# Climate datasets


**Description & purpose**: This notebook is designed to introduce the user to model data held within the CMIP6 STAC and to suggest simple ways to visualise the information held within the NetCDF files that are accessed through the STAC asset URLs.

**Author(s)**: Alastair Graham

**Date created**: 2024-12-12

**Date last modified**: 2024-12-17

**Licence**: This file is licensed under [Creative Commons Attribution-ShareAlike 4.0 International](https://creativecommons.org/licenses/by-sa/4.0/). Any included code is released using the [BSD-2-Clause](https://www.tldrlegal.com/license/bsd-2-clause-license-freebsd) license.

<span style="font-size:0.75em;">
Copyright (c) , All rights reserved.</span>

<span style="font-size:0.75em;">
Redistribution and use in source and binary forms, with or without modification, are permitted provided that the following conditions are met:</span>

<span style="font-size:0.75em;">
Redistributions of source code must retain the above copyright notice, this list of conditions and the following disclaimer. Redistributions in binary form must reproduce the above copyright notice, this list of conditions and the following disclaimer in the documentation and/or other materials provided with the distribution. THIS SOFTWARE IS PROVIDED BY THE COPYRIGHT HOLDERS AND CONTRIBUTORS "AS IS" AND ANY EXPRESS OR IMPLIED WARRANTIES, INCLUDING, BUT NOT LIMITED TO, THE IMPLIED WARRANTIES OF MERCHANTABILITY AND FITNESS FOR A PARTICULAR PURPOSE ARE DISCLAIMED. IN NO EVENT SHALL THE COPYRIGHT HOLDER OR CONTRIBUTORS BE LIABLE FOR ANY DIRECT, INDIRECT, INCIDENTAL, SPECIAL, EXEMPLARY, OR CONSEQUENTIAL DAMAGES (INCLUDING, BUT NOT LIMITED TO, PROCUREMENT OF SUBSTITUTE GOODS OR SERVICES; LOSS OF USE, DATA, OR PROFITS; OR BUSINESS INTERRUPTION) HOWEVER CAUSED AND ON ANY THEORY OF LIABILITY, WHETHER IN CONTRACT, STRICT LIABILITY, OR TORT (INCLUDING NEGLIGENCE OR OTHERWISE) ARISING IN ANY WAY OUT OF THE USE OF THIS SOFTWARE, EVEN IF ADVISED OF THE POSSIBILITY OF SUCH DAMAGE.</span>

[WIP Icon Attribution]("https://www.flaticon.com/free-icons/work-in-progress")


# Introduction


The **Coupled Model Intercomparison Project Phase 6 (CMIP6)** is an international collaborative effort aimed at advancing our understanding of the Earth's climate system through standardised climate model experiments. It builds on the success of earlier phases of CMIP, providing a structured framework for comparing and improving climate models developed by research institutions worldwide. CMIP6 simulations include a wide range of scenarios, such as historical climate variations, future projections based on greenhouse gas emission trajectories, and experiments designed to isolate the effects of specific climate forcings (e.g. volcanic activity or solar variations). By providing consistent protocols and publicly available datasets, CMIP6 ensures that climate models can be systematically tested, benchmarked, and improved.
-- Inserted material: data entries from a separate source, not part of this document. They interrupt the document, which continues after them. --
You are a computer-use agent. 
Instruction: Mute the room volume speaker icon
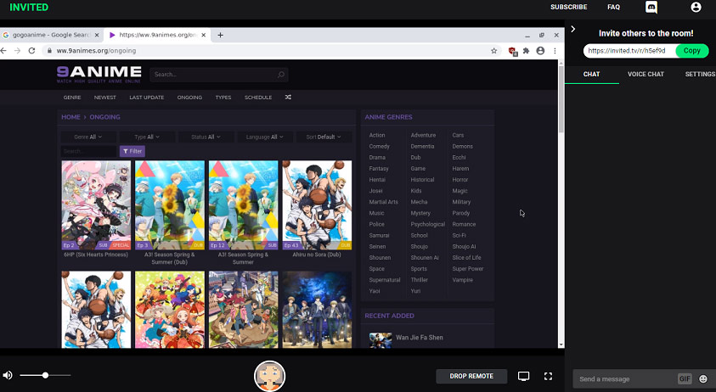pos(8,375)
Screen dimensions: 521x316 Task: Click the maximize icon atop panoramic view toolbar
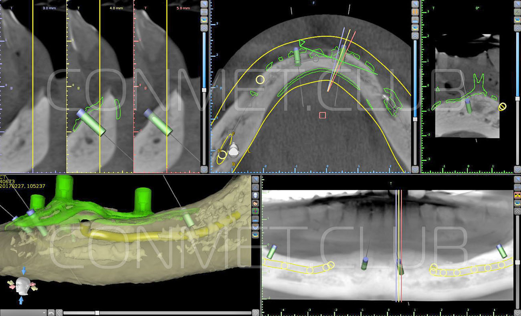pos(517,178)
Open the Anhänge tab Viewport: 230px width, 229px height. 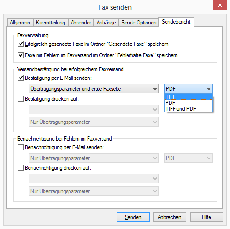pyautogui.click(x=106, y=23)
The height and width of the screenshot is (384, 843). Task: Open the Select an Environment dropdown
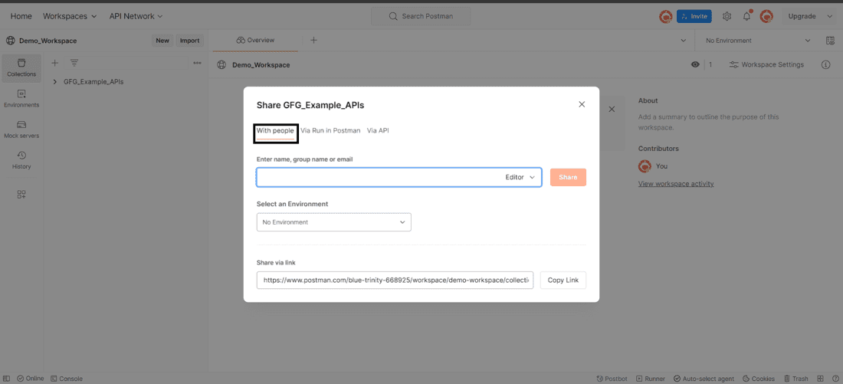click(x=333, y=222)
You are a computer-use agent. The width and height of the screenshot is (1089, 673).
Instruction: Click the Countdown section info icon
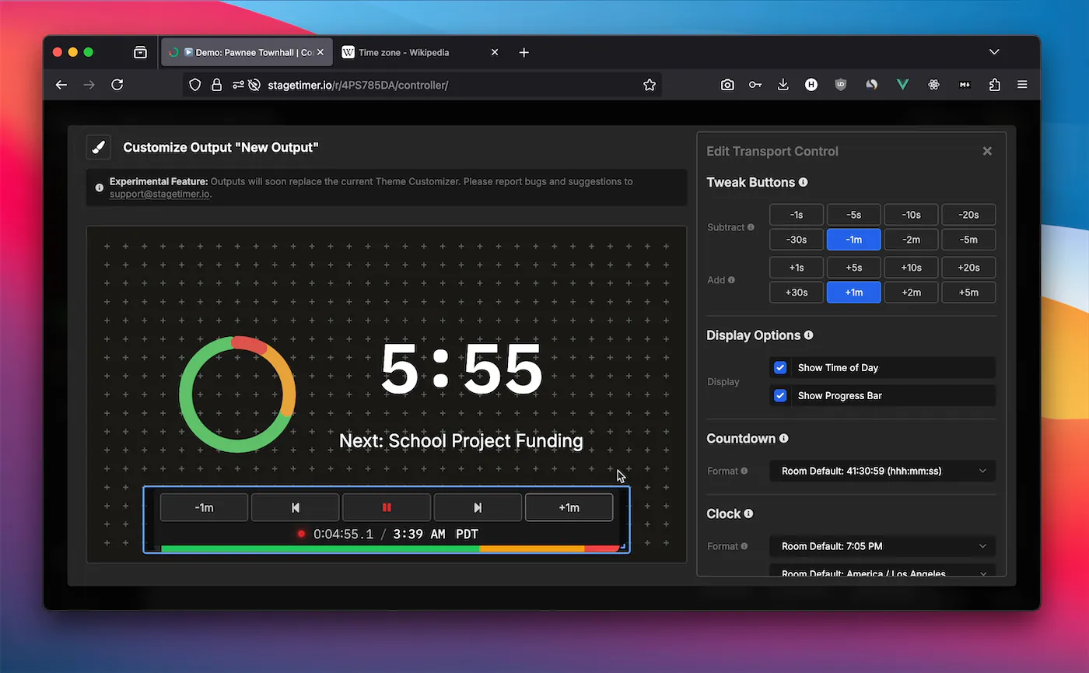tap(783, 438)
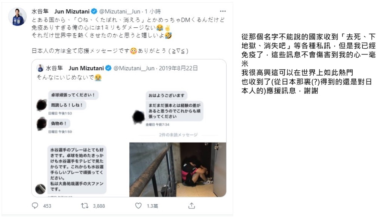Click the 3,888 retweet count

[x=99, y=206]
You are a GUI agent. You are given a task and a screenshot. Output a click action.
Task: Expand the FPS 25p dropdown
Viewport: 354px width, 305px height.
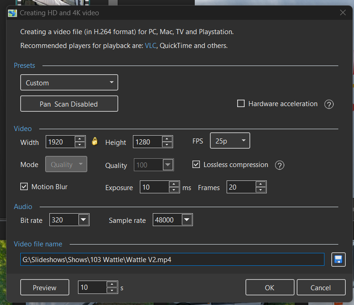(230, 141)
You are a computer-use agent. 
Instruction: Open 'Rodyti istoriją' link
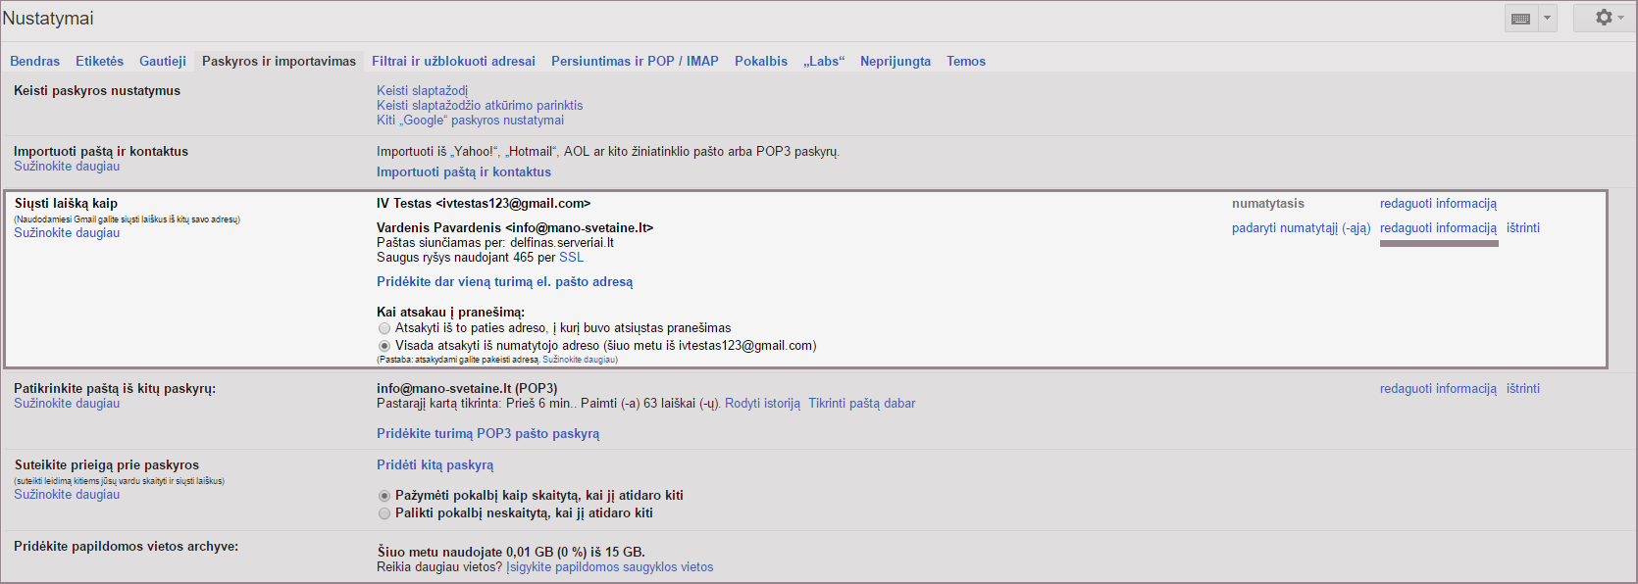(x=762, y=404)
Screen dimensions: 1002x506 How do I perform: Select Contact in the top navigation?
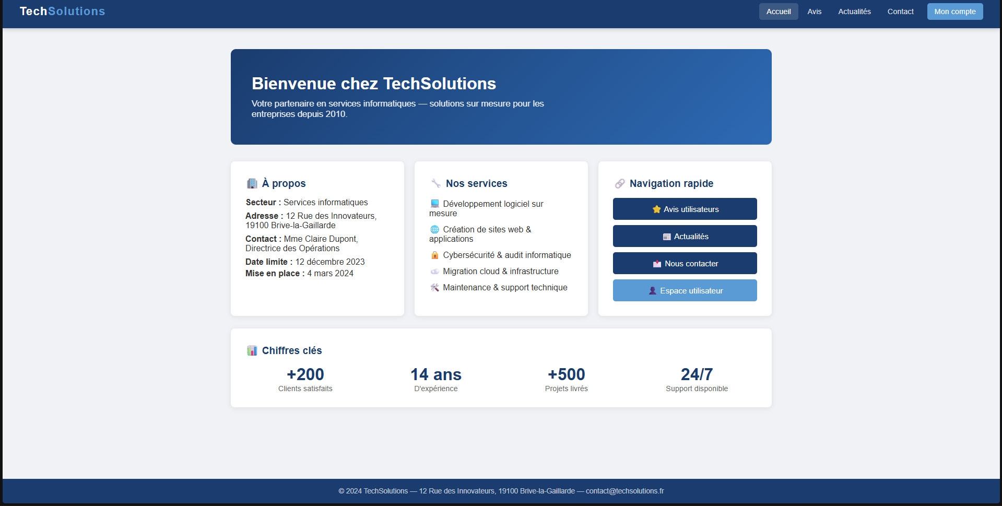click(900, 11)
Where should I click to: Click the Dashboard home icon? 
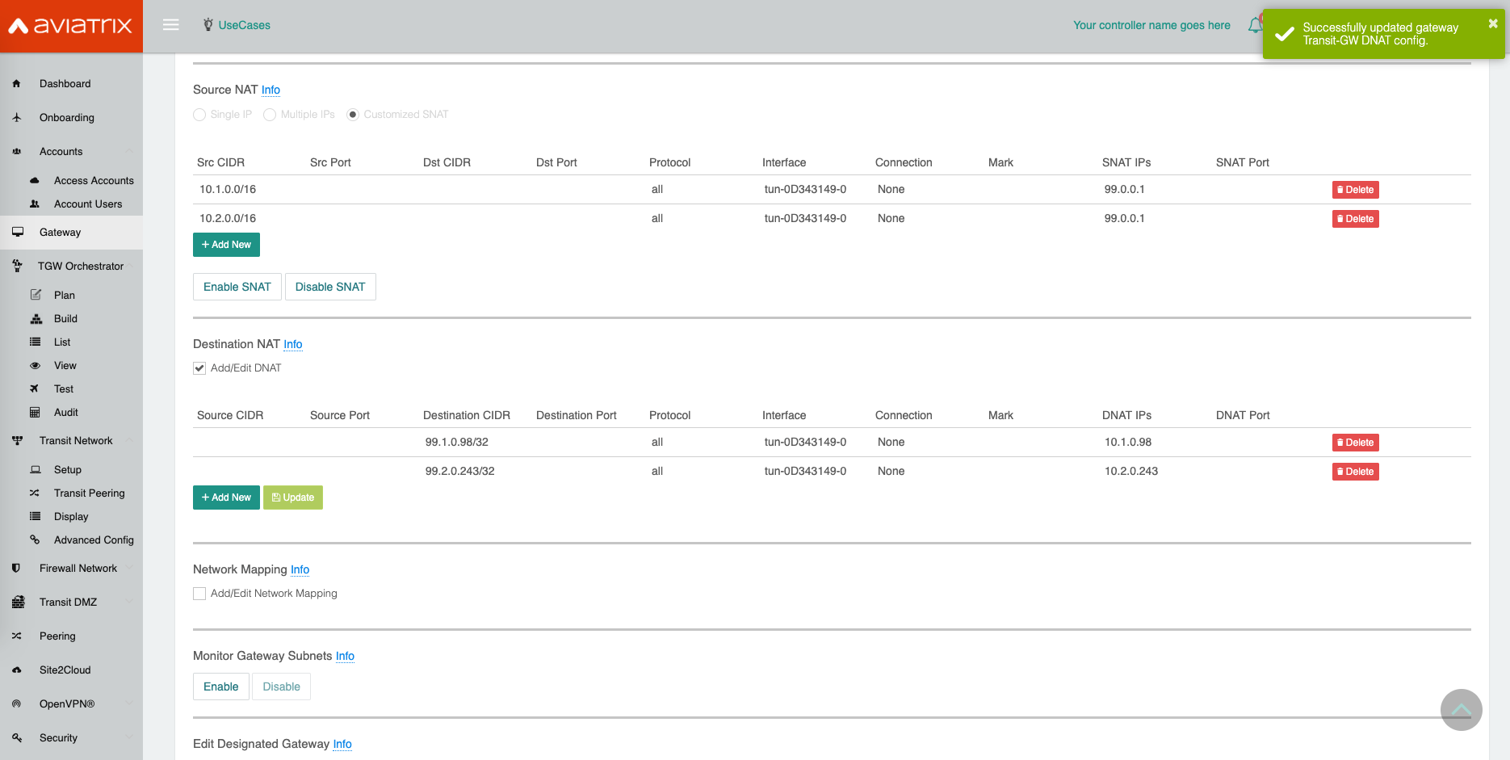coord(16,84)
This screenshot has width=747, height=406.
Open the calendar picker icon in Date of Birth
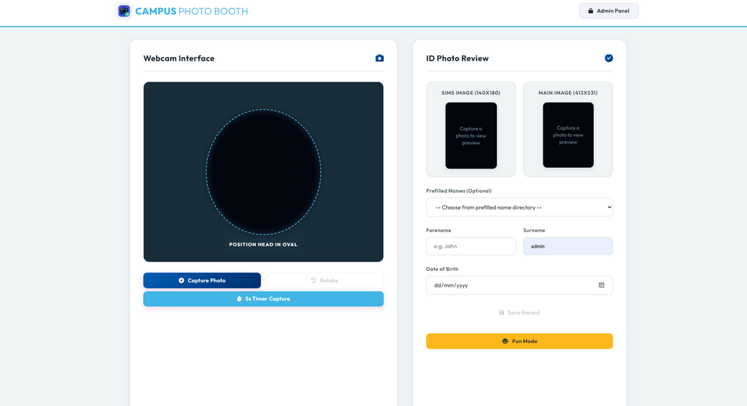(x=601, y=286)
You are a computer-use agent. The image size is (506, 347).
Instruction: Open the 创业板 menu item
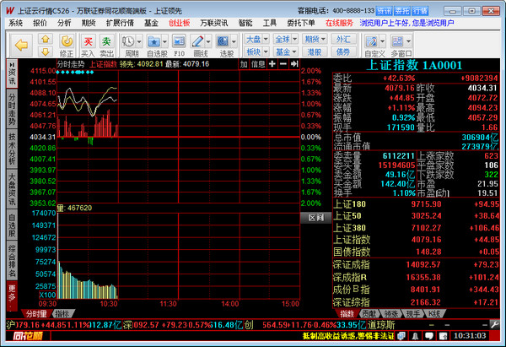pyautogui.click(x=179, y=23)
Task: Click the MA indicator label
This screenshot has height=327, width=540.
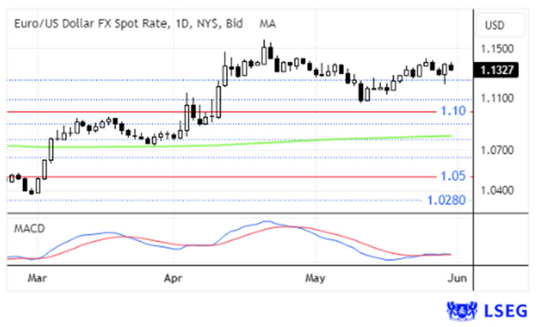Action: [268, 24]
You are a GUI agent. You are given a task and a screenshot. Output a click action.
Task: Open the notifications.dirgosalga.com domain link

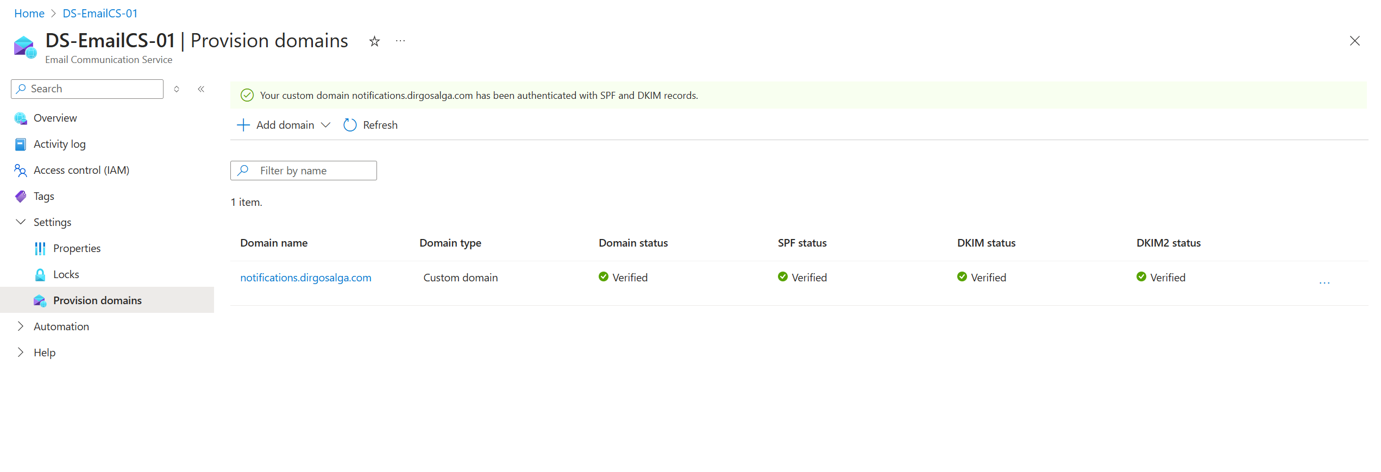click(305, 278)
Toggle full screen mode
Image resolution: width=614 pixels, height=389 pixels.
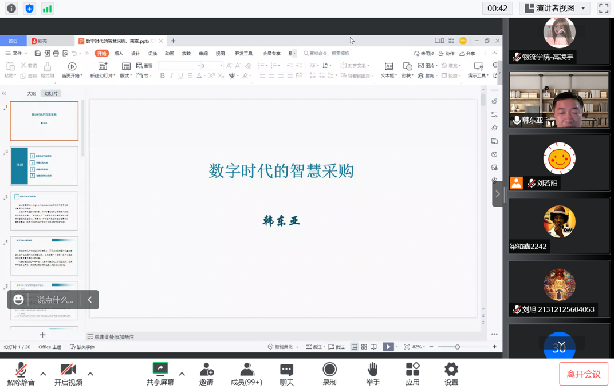(603, 9)
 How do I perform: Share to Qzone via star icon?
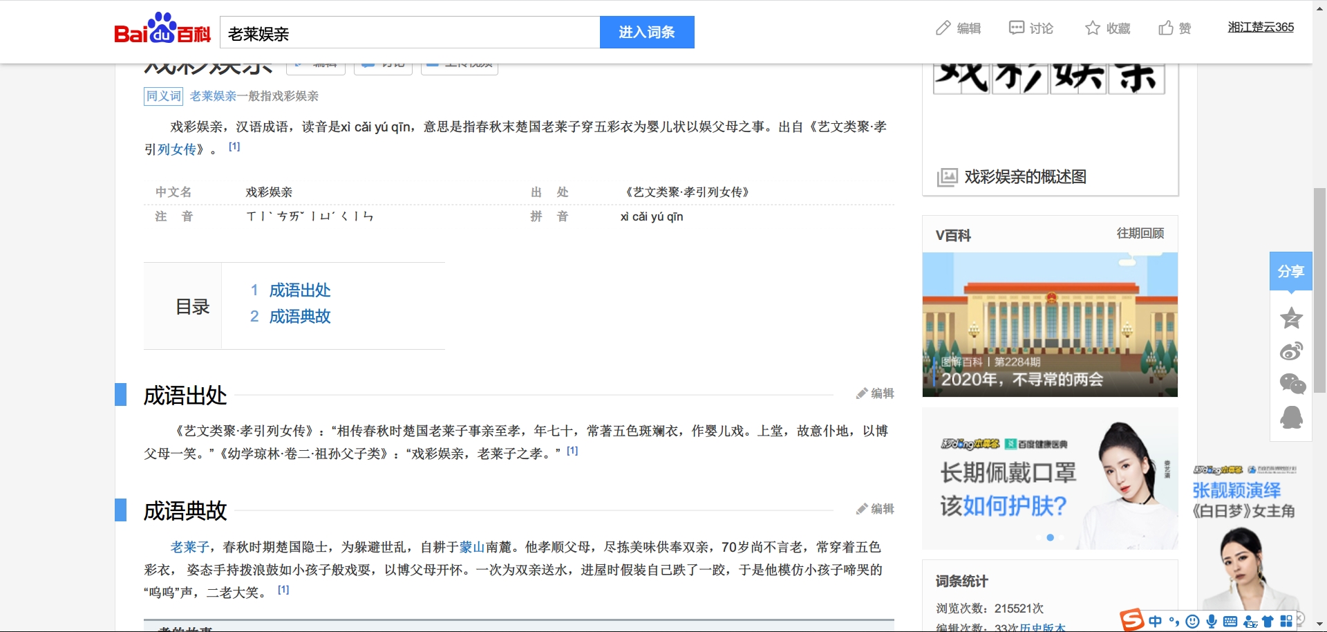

CMIP6 has a critical role in assessing the impacts of climate change and guiding global policy decisions and forms the scientific backbone for major climate assessments, such as those by the **Intergovernmental Panel on Climate Change (IPCC)**. The data generated by CMIP6 models underpin projections of global temperature rise, sea level changes, and the frequency and intensity of extreme weather events under different socioeconomic pathways. These insights are essential for governments, industries, and communities to make informed decisions about climate mitigation and adaptation strategies. CMIP6 also helps identify uncertainties in climate modeling, providing researchers with a roadmap for future model development. The EODH facilitates interdisciplinary research by providing open-access to the CMIP6 datasets. By fostering collaboration, transparency, and innovation, the EODH platform (and the CMIP6 data accessible through it) aspires to be a cornerstone of climate science.

The data is provided in the **NetCDF (Network Common Data Form)** file format, a widely used standard for storing, sharing, and analyzing scientific data, particularly in the geosciences and climate sciences. NetCDF is designed to handle large, multi-dimensional datasets, such as temperature, precipitation, and wind speed, across space and time. Its self-describing format allows metadata (e.g. variable names, units, and coordinate information) to be embedded directly within the file, making the data easily interpretable and portable across platforms. Climate scientists use NetCDF because it is highly efficient for storing gridded data, supports parallel I/O for high-performance computing, and is compatible with a range of software tools, including Python. Additionally, the ability to represent data on multiple dimensions (e.g., latitude, longitude, time, and height) and its compression capabilities make it indispensable for managing the massive datasets generated by climate models and observational systems.


In [2]:
# Notebook set-up

# Import the Python API Client
import pyeodh

# # Import data handling and visualisation packages
# import xarray as xr
# import matplotlib.pyplot as plt
# import numpy as np

# import geoviews as gv
# import geoviews.feature as gf
# from cartopy import crs

# # Parameterise geoviews
# gv.extension("bokeh", "matplotlib")

# Finding data


Information about the dataset we are interested in can be found [here](https://radiantearth.github.io/stac-browser/#/external/test.eodatahub.org.uk/api/catalogue/stac/catalogs/supported-datasets/ceda-stac-catalogue/collections/cmip6/items/CMIP6.ScenarioMIP.CSIRO-ARCCSS.ACCESS-CM2.ssp126.r1i1p1f1.day.pr.gn.v20210317?.asset=asset-data0001).


In [3]:
# Connect to the Hub
client = pyeodh.Client().get_catalog_service()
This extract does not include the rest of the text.